1. — Pois, diz Ambrósio: Deixa-te de provas, quando se trata da fé. Ora, a ressurreição de Cristo é matéria de fé. Logo, não é susceptível de provas.
2. Demais. — Gregório diz: Nenhum mérito tem a fé, quando a razão humana se funda na experiência. Ora, Cristo não devia privar-nos do mérito da fé. Logo, não devia confirmar com provas a sua ressurreição.
3. Demais. — Cristo veio ao mundo para tornar possível aos homens a aquisição da felicidade, segundo a Escritura: Eu vim para terem a vida e para terem em maior abundância. Logo, parece que Cristo não devia manifestar com provas a sua ressurreição.

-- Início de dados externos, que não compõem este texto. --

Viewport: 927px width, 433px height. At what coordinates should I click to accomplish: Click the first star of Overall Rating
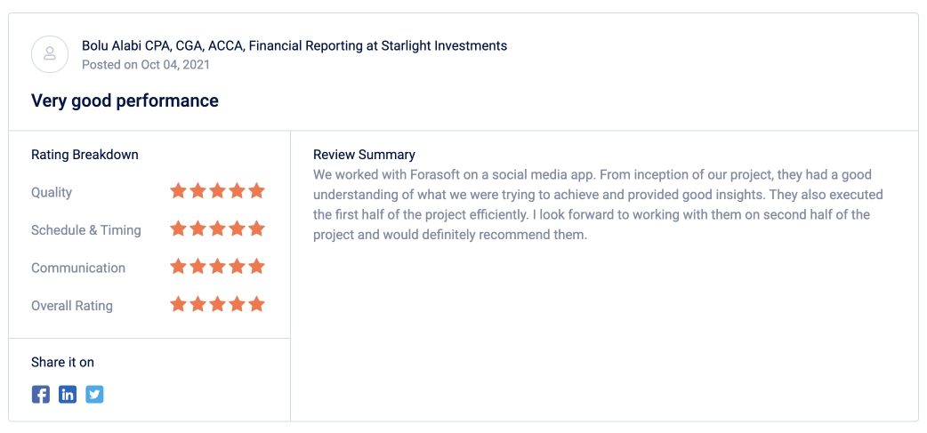(x=178, y=304)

Mas, em contrário, a Escritura refere que Cristo apareceu aos discípulos por quarenta dias, com muitas provas, falando-lhes do reino de Deus.
SOLUÇÃO. — O vocábulo - prova - é susceptível de duplo sentido. Num, assim se chama qualquer razão que nos leve a dar fé a uma causa duvidosa. Noutro, é às vezes um sinal sensível que induz a manifestação de alguma verdade; assim, Aristóteles nas suas obras usa às vezes ao referido vocábulo neste sentido. Ora, tomando a palavra no primeiro sentido, Cristo não deu aos seus discípulos prova da sua ressurreição. Porque tal prova seria um argumento resultante de determinados princípios: e estes, não sendo conhecidos dos discípulos, nada por eles se lhes poderia provar, pois, do desconhecido não podemos tirar nenhum conhecimento. E, de outro lado, se lhes fossem conhecidos, não transcenderiam a razão humana e portanto, não seriam eficazes para fundar a fé na ressurreição, que excede a nossa razão: pois os princípios devem ser do mesmo gênero que as coisas que pretendem provar, como diz Aristóteles. Ora, Cristo provou aos discípulos a sua ressurreição pela autoridade da Sagrada Escritura, fundamento da fé, quando disse: Era necessário que se cumprisse tudo o que de mim estava escrito na lei de Moisés, nos profetas e nos salmos.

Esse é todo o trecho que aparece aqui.